There’s a glass ceiling. It doesn’t matter if you are a woman or minority or a white man. The glass ceiling is that you aren’t allowed to make more than your Master, even if he’s an idiot.

From 7am to 7pm you are either going to work, at work, or coming back from work. The times when you can be most creative are garbage-compacted into your cubicle.

You eat shit at work. And, even worse, you have to shit next to your co-workers and Masters. Unless, like I have, you make a map of all the secret bathrooms in your local urban blight.

When you are paranoid at a job, you are probably correct. THEY are, in fact, talking about you and backstabbing you right now.

You realize that all the dollars you spent on degrees to get you a job that will make you happy were completely wasted. You were scammed but you can’t let the next generation know so now you become part of perpetuating the scam.

A trillion dollar marketing campaign forced you to buy a house you didn’t really want and now you will “lose a house” you never really owned if you don’t bow down to the Masters every day. The words “The American Dream” were coined by Fannie Mae in a marketing campaign 40 years ago to sell mortgages to slaves.

Your spouse is tired of hearing about your job after six months. And you couldn’t care less about hers. Ten years later you wake up next to a total stranger. 40 years later you die next to one.

Your IRA was not intended to provide for your retirement. It was intended to take money from you every month so you remain chained to your cubicle. Inflation then takes 90% of your IRA.

By definition: you create more value than you earn. That spread, minus executive salaries, is called “profit”. This is not an “-ism”. Just a definition.

When you were a kid you liked to draw, and read, and run, and laugh, and play, and imagine a magical world. You’re never going to do any of that again.
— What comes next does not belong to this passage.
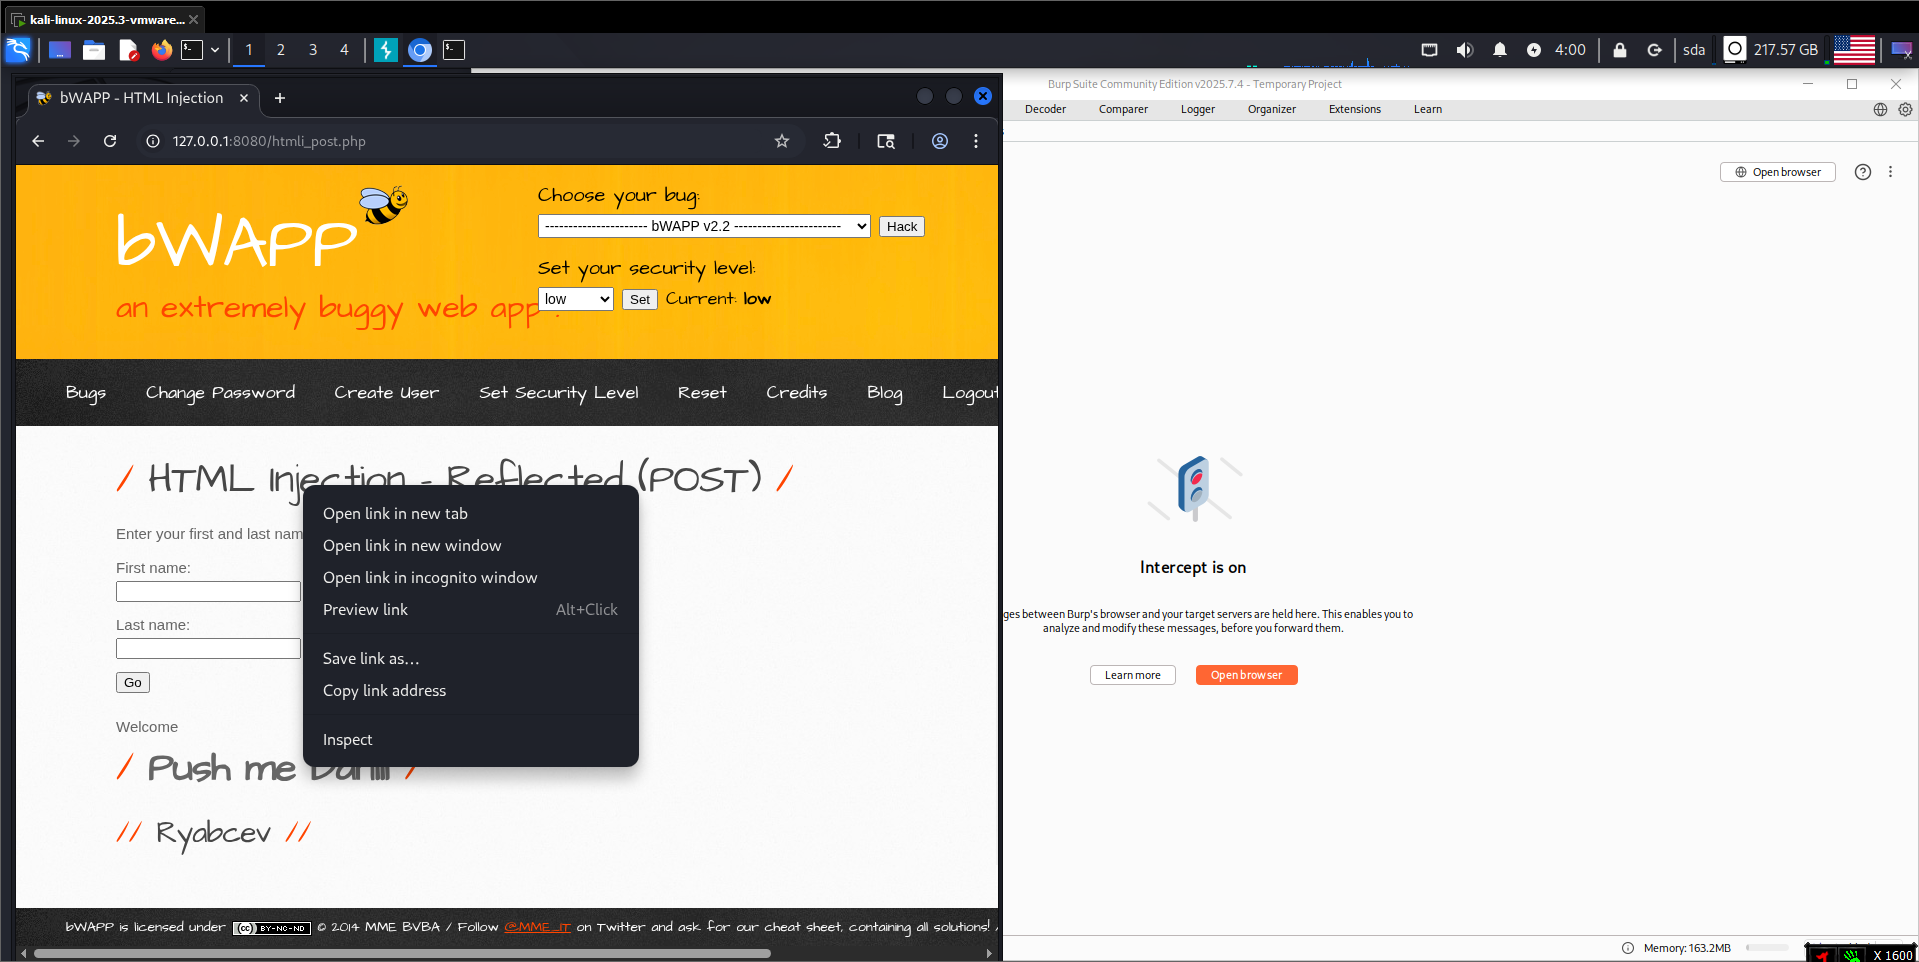Expand the terminal launcher dropdown arrow
This screenshot has height=962, width=1919.
click(215, 50)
Over time everyone is getting fired and being replaced by younger, cheaper, more temporary versions of you. You see this but are afraid to do anything about it.

You see homeless people and think, “There but for the grace of God go I”.

Ok.

Now. What are you going to do about it?

Whew! That surely gets the cognitive wheels rolling!  What’s even spookier is the inexplicable anxiety this moot examination delivers.  The mixture of calculated abuse and self-righteousness is the perfect ingredient for controversy and contradiction.  Though the effect of these repeated assaults may not be either immediate or successful, the lingering toxins in the overall argument are indisputable. This is the stuff of revolt! The bed bugs may be small but they’re annoying!

Clearly – based upon prior conduct and emissions – there is little of either poison or perfection to dignify the constituents.  Yet every hour of every day is devoted to the obfuscation of the behaviour of others. The object is seemingly nothing other than the implication of impropriety, a discredit to whatever minor differences are extolled for the purpose of superiority or inferiority, whatever it takes to heighten the advantage or interest of one over another.

Often I have wished for a more penetrating inquisition of the Members Opposite; that is, an explanation of why and how those on the opposite side of the aisle have reasoned accordingly? It is a fuitile and fruitless debate which surrounds only the rhetorical success of an argument.

It is unimaginable that each one of us, upon awakening to another day, confines our intelligence and pursuit of knowledge to the mechanism of some scheme designed to corrupt an existing interpretation.  Surely this must be the pursuit of a disgruntled soul.  How weary it is to read the mirage of the performance is guided by the poster, “You too can be like me if you try!”  Deliberating as I do upon the thriving meadow by the proliferating river, the capital for augmentation of every description is overwhemling. Granted the picture from my drawing room window is itself inexpressible. It therefore appears to be but a rude and indefinable controversy, should there indeed exist any such poignancy among such artistic production. But the philosopher’s easy chair is not always afforded the popular recipe. It is a disruptive but undeniable definition. We have as well little patience for the limitation of the weather and its preciptious alterations.